── Task material ──
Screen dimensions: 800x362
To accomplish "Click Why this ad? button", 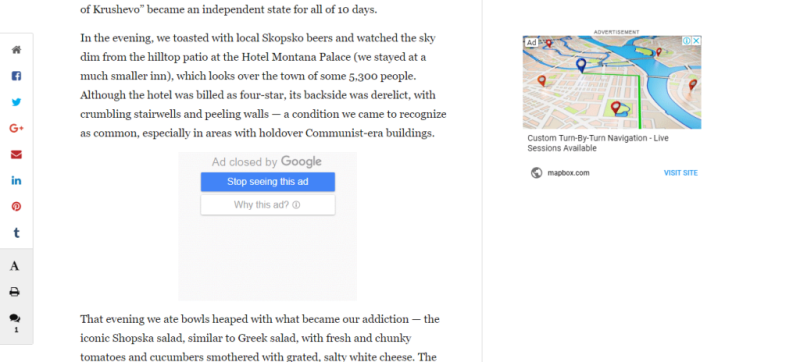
───
── Task material ──
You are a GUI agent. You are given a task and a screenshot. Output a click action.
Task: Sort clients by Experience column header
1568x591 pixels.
───
── Task material ──
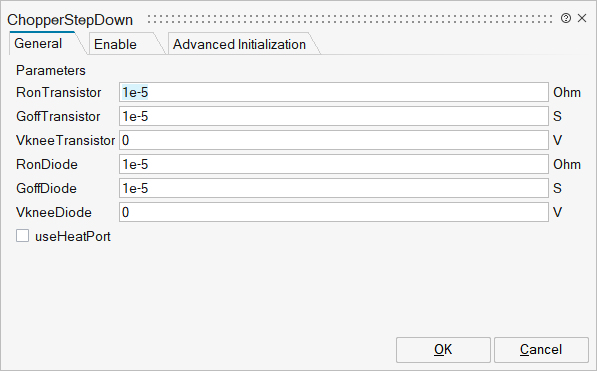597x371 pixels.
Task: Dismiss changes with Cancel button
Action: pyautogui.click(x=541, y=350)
───
• _How to complete this task_: Repeat exactly the lines above, beginning at the one containing "Screen dimensions: 800x362" and ending at the one containing "Why this ad?". Do not carry over any pictures.

• _Solution for this problem_:
Screen dimensions: 800x362
To accomplish "Click Why this ad? button", 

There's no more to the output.